How can you make better use of the data in the EHR?

27 July 2022
Data
News
There is a lot of truth in this saying. The scientific study “Physician Time Spent Using the Electronic Health Record During Outpatient Encounters,” 2020, which covered 100,000 appointments in the US, revealed that for each appointment, 16 minutes must be spent on entering data into the EHR. The greatest amount of time is spent on reviewing the appointment history (33%) and its documentation (24%). This is quite a lot of time, but still significantly less than with paper documentation. The EHR has quite a few other advantages: quick access to patient data from other points of care, secure data exchange, easier viewing and sorting of information, automation through note templates and standards, secure prescribing, and control of pharmacotherapy. In addition to the benefits arising directly from the digital form of data (primary processing), there is a second group of benefits concerning the secondary use of the data. We are talking about the information that can be obtained by analyzing patient datasets within a healthcare facility or individual medical practice. In order to achieve this potential of data, a “data management” strategy should be implemented. The data use strategy includes two elements:
  • a way in which a physician interacts with patient data to support clinical and preventive decision-making (data sorting);
  • a methodology for processing the data to take specific care actions for specific patient groups or individuals.

Patient summary 

Every physician has an individual way of working. Still, during an appointment of a returning patient, they need the same data: previous diagnoses, laboratory and imaging diagnostic results, prescribed medications, appointment notes, allergies, trends in measurable health parameters, alerts for exceeding reference standards, etc. A so-called EHR dashboard organizes this information so that the physician can get a complete picture of the health condition quickly. Well-designed IT systems allow for individualization of patient summaries, as these vary according to the patient cohort, specialty, and physicians’ expectations. Pre-configuration will help to save time spent on reviewing data and opening subsequent windows in the system. When deciding on a particular view of the system, the effect of bias must be kept in mind. While data selected and visible at a glance can speed up decision-making, at the same time there is a risk of overlooking other essential facts that are either not highlighted or simply not included in the EHR. Therefore, a good physician and nurse dashboard is subject to systematic evaluation. While it sounds like something obvious, in practice, it often gets forgotten right after implementing the IT system.
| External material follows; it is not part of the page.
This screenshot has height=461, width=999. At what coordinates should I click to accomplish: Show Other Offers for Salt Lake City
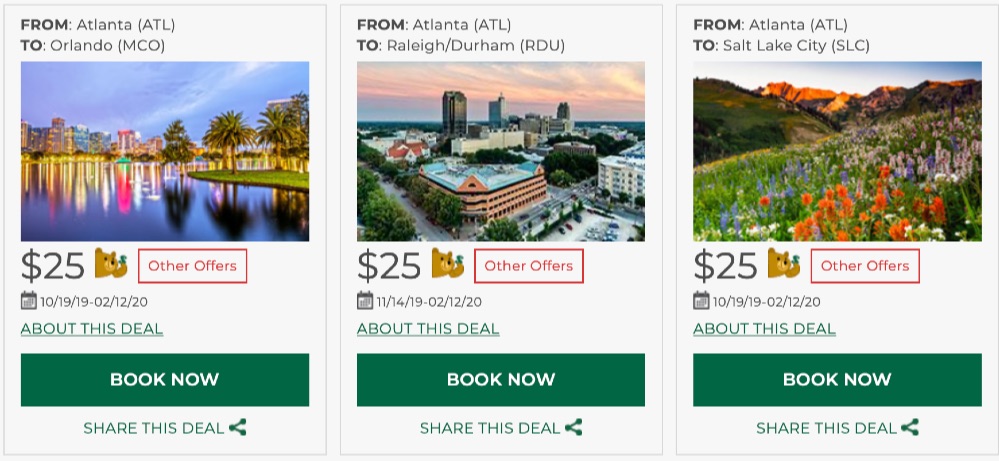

Population health and risk groups

It is much less common for healthcare facilities to use data resources to make decisions about care or prevention. Yet, they can increase patient satisfaction with services and even improve patient treatment outcomes. A data management strategy should specify which reports are produced on a regular basis, who has access to them – in line with patient data privacy rules and GDPR procedures – and what actions they entail.
The way doctors interact with EHR influences patient outcomes and satisfaction
A classic example is a list of patients for whom the results of laboratory tests ordered by a physician are already available. If this is supplemented with information on whether a follow-up appointment has already been arranged for the patient, the Primary Health Care can more easily decide what action should be taken: a phone call to the patient informing them that everything is fine; a call for an appointment; no action – the results are stable and the appointment is arranged. Similar procedures apply to other statements generated from the system. The number of potential statistics and statements is large, all depending on the objectives of the analyses, which could be, for example, improved care, increased patient satisfaction, revenue optimization, identification of bottlenecks in workflows, etc.
  • Patients with chronic diseases in stable condition. For this group, the facility can offer similar services, but in a different form. This involves online consultations during which a physician prescribes an e-prescription. Appropriate management of the flow of patient groups is also important from a revenue perspective (online consultation service for chronic patients – more free appointments for patients requiring on-site care).
  • For example, a medical facility can analyze a list of diabetic patients and check whether they were referred for an eye test (or there are recorded results) in the previous year to exclude neuropathy.
  • Preventive campaigns. This could be a list of patients with chronic diseases, who should arrange follow-up appointments but do not; or those who, because of their risk group, should be given preventive vaccinations.
  • Patients with a high compliance rate. Those who are engaged in the treatment process, attend appointments regularly, purchase the prescribed medication and follow the instructions given. Appropriate annotation in the file helps to match communication and care.
  • Frequency of visits. A high level of returning patients may result from serving a specific cohort of patients (seniors with multiple morbidities), dissatisfaction with the level of service (appointments of the same patient with different GPs), or inappropriate use of available technology (e-prescriptions for chronically ill patients). There are many other statistics that can identify abnormal workflows: the missed appointment rate, an increasing average patient service time, the need to fill in the EHR beyond the end of the appointment, etc.
  • Analysis for scientific research purposes. Anonymous, high-quality EHR data are often used in scientific publications. Small data – data collected locally but representing a large cohort of patients; they can contain unique information about regional population health trends.